TASK BRIEF =
For the material that follows, state how many lines contain the word "agent", and add nothing.

<<<<

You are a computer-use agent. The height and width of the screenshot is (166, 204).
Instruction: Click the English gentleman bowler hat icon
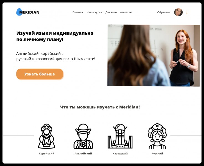83,136
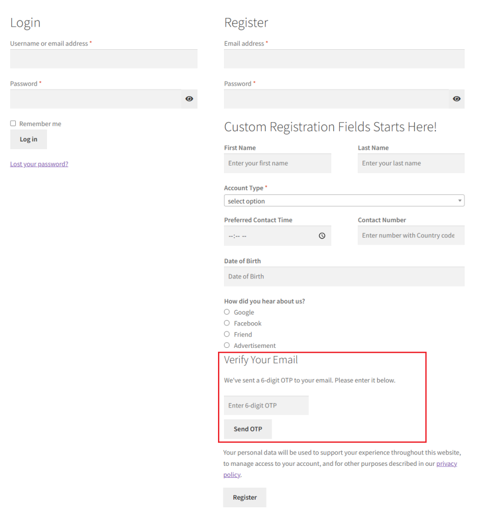Choose Facebook as how you heard about us
This screenshot has height=515, width=489.
point(227,323)
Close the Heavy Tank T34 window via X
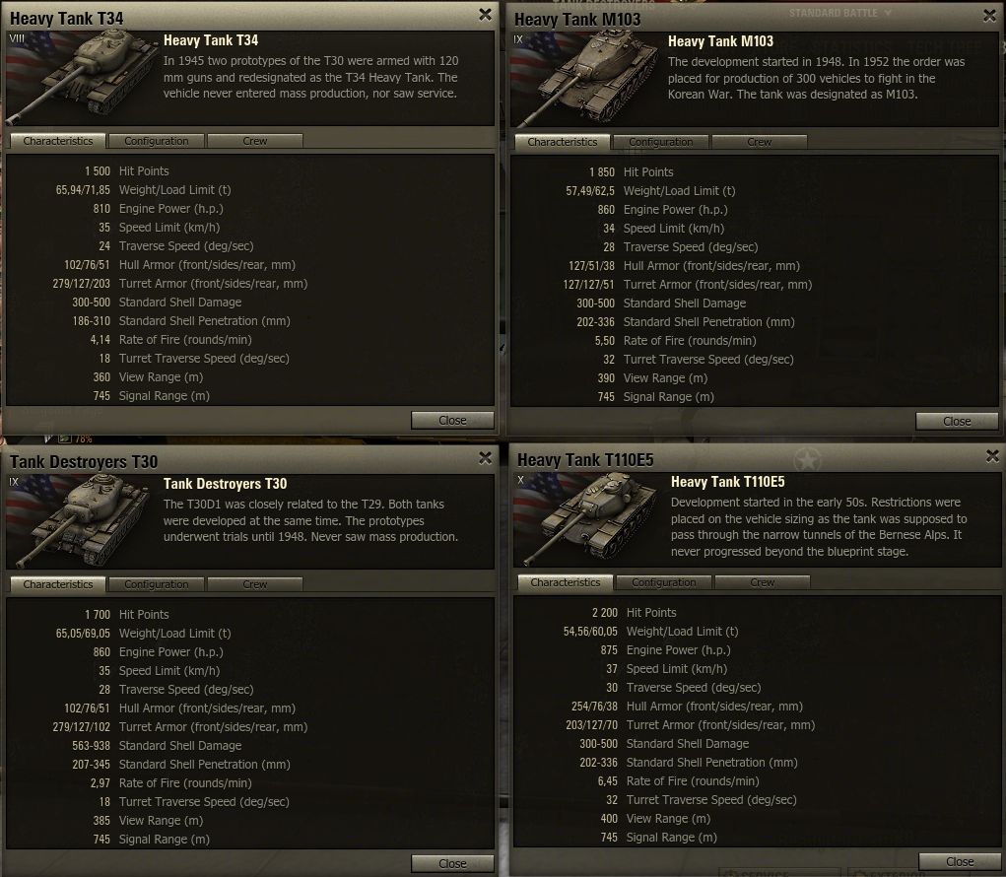The height and width of the screenshot is (877, 1006). click(485, 14)
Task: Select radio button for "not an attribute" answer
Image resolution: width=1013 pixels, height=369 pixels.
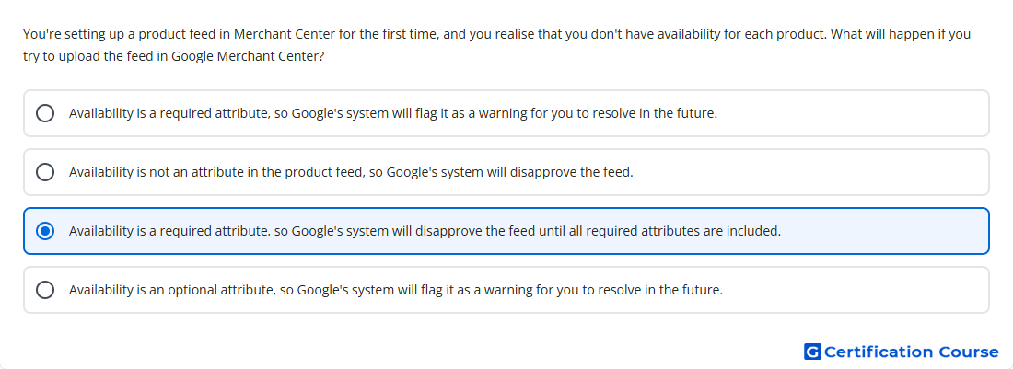Action: [x=45, y=172]
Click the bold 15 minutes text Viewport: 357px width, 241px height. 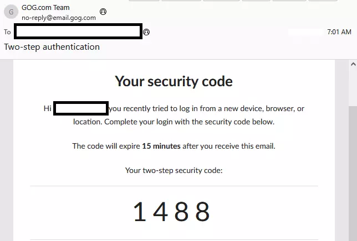(161, 146)
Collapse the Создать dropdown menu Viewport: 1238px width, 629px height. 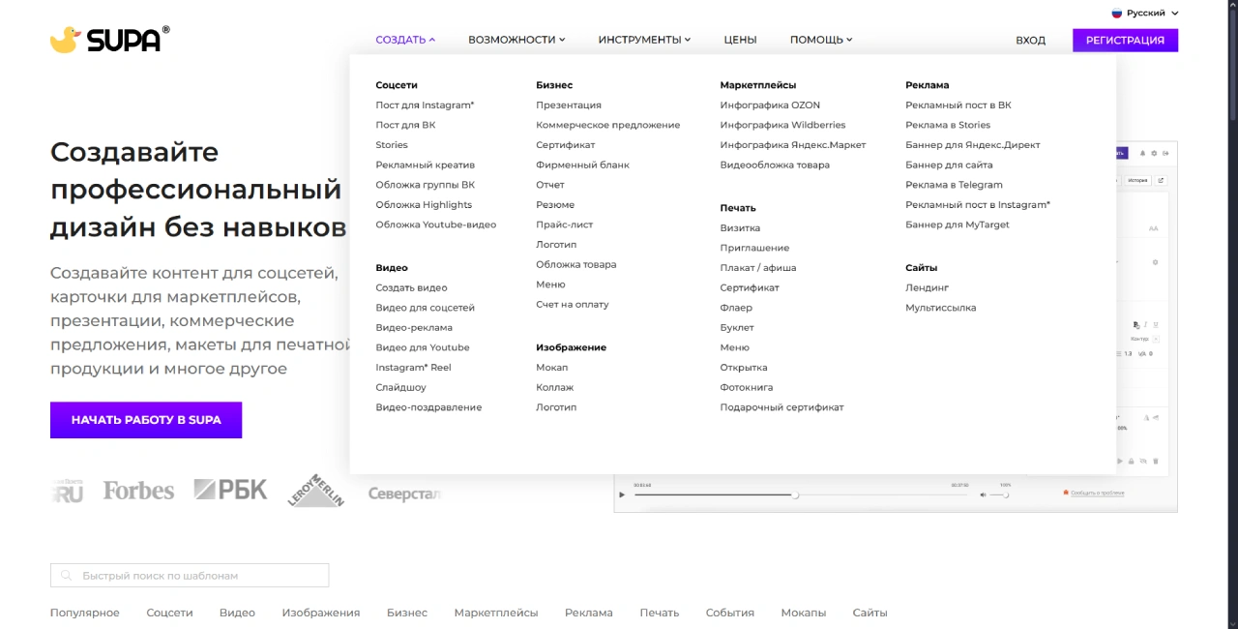pos(405,40)
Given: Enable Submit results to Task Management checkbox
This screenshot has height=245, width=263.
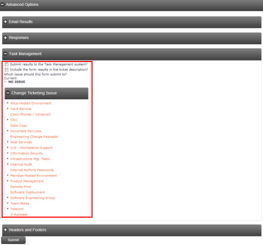Looking at the screenshot, I should 6,64.
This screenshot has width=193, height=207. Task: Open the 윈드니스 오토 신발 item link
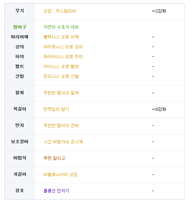[x=61, y=76]
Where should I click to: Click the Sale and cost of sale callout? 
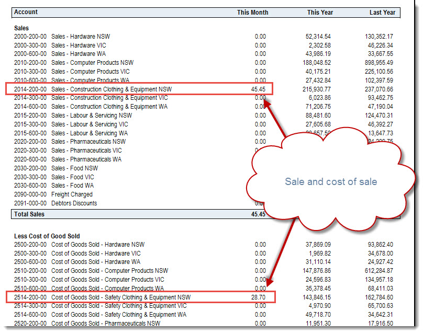click(x=331, y=182)
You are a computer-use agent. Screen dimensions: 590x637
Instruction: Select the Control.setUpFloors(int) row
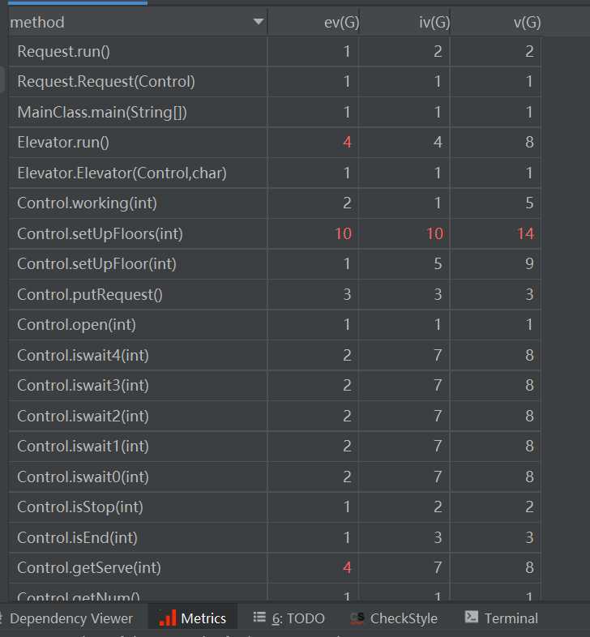coord(100,233)
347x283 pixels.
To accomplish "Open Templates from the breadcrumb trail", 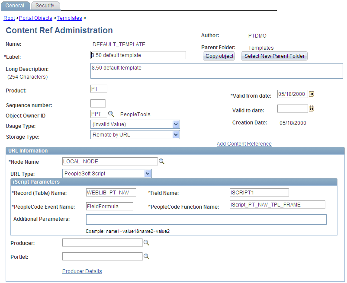I will pyautogui.click(x=69, y=18).
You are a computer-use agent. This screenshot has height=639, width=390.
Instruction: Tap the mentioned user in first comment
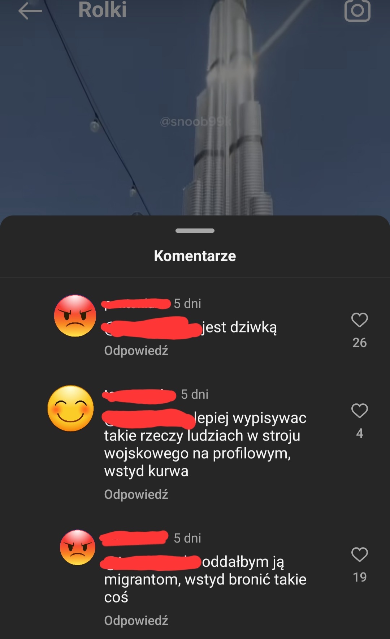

>>>>

REPLY =
3